# [Work instructions]
a - Reproduce the stretch from "On Saturday six" through "winner, told AFP." in the passage on Bolivia's Chola drag queen contest, word for word.
b - Pick up the article on Bolivia's Chola drag queen contest where it stops and extend it with the paragraphs that follow.

# [Text passage]
▶
According to Andres Mallo, known as Alicia Galan when in drag, the Chola drag queen movement challenges Western aesthetics as well as “performative and autonomous bodies.” Mallo explained that the LGBTQ community “continues to create an inclusive gender identity discourse with a political, artistic and cultural outlook to reclaim their rights.”

On Saturday six young men dressed as Chola women participated in the “Cholita transformista 2018” beauty contest to take over the identity of the “pollera woman who has a great presence in Bolivian society.”

“It has always been my dream to represent the women in polleras because my mother uses this dress, as a pollera woman. I am proud to wear the pollera ” Alison Mendoza, the contest’s winner, told AFP.

Madison Rodriguez, one of the participants, highlighted president Evo Morales’ role in helping the traditional dress regain its important and social standing. Morales is Bolivia’s first indigenous leader and according to Rodriguez, Morales has “made it more honorable to use the pollera.”
◀
# [Entries shown]
▶
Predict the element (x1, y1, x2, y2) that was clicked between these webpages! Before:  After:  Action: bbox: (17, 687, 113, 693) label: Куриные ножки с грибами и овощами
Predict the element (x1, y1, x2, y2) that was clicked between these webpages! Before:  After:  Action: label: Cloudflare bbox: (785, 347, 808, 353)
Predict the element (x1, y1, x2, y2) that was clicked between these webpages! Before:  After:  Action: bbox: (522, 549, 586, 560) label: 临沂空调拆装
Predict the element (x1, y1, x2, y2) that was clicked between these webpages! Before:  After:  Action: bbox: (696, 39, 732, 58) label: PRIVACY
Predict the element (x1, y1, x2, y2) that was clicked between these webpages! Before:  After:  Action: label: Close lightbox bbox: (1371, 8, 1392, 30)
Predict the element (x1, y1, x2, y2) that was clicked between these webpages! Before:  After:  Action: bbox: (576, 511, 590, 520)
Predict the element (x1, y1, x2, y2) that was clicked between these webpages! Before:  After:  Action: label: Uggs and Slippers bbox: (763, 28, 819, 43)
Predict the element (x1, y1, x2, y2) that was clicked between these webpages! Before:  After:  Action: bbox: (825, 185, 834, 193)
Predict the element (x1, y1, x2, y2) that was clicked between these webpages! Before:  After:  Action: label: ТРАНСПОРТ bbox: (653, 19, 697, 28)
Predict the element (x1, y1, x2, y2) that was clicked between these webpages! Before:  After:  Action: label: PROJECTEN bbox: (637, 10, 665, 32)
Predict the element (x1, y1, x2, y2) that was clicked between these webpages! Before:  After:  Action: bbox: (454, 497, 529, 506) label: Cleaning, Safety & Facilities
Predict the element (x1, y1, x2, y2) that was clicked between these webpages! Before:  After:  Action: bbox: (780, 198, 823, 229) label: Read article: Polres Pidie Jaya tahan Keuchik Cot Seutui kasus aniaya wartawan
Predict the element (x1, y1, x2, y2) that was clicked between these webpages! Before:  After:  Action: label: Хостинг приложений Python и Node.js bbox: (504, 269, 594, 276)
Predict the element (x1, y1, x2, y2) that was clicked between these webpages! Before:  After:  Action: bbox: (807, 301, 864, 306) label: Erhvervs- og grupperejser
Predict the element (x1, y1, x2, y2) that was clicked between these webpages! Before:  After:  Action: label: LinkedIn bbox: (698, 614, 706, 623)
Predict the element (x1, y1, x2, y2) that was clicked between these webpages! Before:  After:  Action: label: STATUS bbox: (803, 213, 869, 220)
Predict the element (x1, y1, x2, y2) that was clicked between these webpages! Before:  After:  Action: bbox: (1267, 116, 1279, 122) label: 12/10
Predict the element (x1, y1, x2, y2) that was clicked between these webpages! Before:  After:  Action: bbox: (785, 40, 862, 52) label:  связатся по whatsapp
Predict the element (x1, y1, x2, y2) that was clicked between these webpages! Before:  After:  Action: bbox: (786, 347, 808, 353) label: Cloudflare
◀
# [Task-by-task answers]
a -
On Saturday six young men dressed as Chola women participated in the “Cholita transformista 2018” beauty contest to take over the identity of the “pollera woman who has a great presence in Bolivian society.”

“It has always been my dream to represent the women in polleras because my mother uses this dress, as a pollera woman. I am proud to wear the pollera ” Alison Mendoza, the contest’s winner, told AFP.

b -
Morales has also promoted gender equality. In 2016 he enacted a law making it legal for trans people to change their identity in the public system.

However, Alicia Galan contends there is still much to do. According to Bolivia’s Constitutional Court the 2016 law does not allow trans people to marry freely.    

Glenda Yanez, a fashion designer and member of the jury said “men who dress as women in polleras have existed, exist and will continue to exist. It is also a way to make our diversity visible.”